Jeff Carver, chairman of the Johnston County Board of Commissioners, said he’s excited for what the hospital project means for the county’s economy.
“You normally think of going to a hospital when you're sick, but hospitals also mean jobs,” Carver said.
Johnston Health says the Clayton expansion will create 100 jobs.
The hospital expects to complete the project in the first quarter of 2015 after 18 months of construction.
In addition to the inpatient wing, the hospital plans to renovate 5,000 square feet in the existing building. The project will add a cafeteria, a cardiology department, nine more exam rooms in the emergency department, space in radiology for nuclear medicine, a special-procedures room and a surgery suite.
Originally, the hospital planned an inpatient wing in Clayton with 27 beds.
“We realized that wasn’t enough,” Elliott said.
The hospital will take the 50 beds from its allotment at Johnston Medical Center in Smithfield.
The Clayton expansion continues a growth spurt in Johnston Health services. In May, Johnston Medical Center in Smithfield began operating a wound-care center and won accreditation for chest-pain treatment.

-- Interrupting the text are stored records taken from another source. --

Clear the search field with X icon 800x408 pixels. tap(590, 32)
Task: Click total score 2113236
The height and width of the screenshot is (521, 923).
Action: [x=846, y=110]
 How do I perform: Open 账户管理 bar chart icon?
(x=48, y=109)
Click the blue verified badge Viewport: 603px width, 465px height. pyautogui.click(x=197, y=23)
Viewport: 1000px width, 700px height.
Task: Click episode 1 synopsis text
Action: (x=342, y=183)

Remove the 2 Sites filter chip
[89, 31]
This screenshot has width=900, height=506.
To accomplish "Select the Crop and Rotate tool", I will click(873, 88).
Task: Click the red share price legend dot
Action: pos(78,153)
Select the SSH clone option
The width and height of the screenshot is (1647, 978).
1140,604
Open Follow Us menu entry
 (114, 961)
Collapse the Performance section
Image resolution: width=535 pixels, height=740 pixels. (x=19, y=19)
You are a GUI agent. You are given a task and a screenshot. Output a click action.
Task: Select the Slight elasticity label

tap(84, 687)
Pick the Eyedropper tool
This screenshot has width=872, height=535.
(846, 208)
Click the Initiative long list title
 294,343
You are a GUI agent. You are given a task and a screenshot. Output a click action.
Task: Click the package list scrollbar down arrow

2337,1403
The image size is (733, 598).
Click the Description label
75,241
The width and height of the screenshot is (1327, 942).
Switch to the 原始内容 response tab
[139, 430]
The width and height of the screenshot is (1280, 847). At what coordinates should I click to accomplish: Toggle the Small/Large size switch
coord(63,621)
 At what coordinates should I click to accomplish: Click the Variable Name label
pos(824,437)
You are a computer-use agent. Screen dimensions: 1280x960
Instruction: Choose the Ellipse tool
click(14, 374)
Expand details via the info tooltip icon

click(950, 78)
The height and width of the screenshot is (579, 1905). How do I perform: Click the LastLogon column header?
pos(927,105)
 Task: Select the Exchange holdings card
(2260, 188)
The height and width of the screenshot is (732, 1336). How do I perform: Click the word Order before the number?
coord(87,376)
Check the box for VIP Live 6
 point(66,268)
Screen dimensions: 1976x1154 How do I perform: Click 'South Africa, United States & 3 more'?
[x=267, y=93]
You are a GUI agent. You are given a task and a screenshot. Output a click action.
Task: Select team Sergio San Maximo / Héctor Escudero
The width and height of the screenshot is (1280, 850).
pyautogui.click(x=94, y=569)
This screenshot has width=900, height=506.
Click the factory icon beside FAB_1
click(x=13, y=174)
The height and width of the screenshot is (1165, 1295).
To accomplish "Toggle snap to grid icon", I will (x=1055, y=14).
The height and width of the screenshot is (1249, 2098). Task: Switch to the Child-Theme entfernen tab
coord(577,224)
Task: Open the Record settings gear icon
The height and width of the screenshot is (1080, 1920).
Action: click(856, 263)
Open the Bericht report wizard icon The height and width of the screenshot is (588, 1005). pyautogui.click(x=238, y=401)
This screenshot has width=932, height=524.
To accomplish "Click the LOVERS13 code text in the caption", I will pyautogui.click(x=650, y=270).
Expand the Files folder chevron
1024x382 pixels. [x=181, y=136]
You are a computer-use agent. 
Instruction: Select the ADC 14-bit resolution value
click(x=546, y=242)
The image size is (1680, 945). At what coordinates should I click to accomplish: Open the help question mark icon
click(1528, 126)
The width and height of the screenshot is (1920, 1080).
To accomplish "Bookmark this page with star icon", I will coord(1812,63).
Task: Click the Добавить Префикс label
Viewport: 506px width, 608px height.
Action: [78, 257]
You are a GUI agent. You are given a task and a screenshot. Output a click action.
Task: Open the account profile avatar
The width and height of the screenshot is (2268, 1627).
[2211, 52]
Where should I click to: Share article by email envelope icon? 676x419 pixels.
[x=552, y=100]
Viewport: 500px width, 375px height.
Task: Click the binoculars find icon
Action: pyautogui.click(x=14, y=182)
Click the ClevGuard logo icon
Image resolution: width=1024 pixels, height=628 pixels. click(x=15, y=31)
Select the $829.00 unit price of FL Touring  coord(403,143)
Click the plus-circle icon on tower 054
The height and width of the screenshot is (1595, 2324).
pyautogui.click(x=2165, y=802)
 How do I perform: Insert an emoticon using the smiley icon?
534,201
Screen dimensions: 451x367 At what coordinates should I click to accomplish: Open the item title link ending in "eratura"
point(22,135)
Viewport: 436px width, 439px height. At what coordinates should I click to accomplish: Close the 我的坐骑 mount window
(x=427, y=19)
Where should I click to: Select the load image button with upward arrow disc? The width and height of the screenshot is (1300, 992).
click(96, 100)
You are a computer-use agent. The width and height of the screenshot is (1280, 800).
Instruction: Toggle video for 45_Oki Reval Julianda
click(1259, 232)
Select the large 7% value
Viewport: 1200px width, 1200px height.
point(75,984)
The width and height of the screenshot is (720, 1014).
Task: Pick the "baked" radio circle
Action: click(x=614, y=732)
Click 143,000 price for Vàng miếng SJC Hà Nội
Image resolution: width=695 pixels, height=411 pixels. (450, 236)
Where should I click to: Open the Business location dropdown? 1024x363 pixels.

Johnston Health is in a better position financially than many hospitals because of its impending alliance with UNC.
Elliott has said the alliance with UNC will help Johnston Health survive the lower Medicare and Medicaid reimbursements that are part of the Affordable Care Act. He also expects UNC to bring specialized services to the county, such as pediatric cardiology, with UNC doctors coming to Johnston to provide care.
UNC will also invest capital dollars in Johnston Health facilities, though the sides are still negotiating the amount.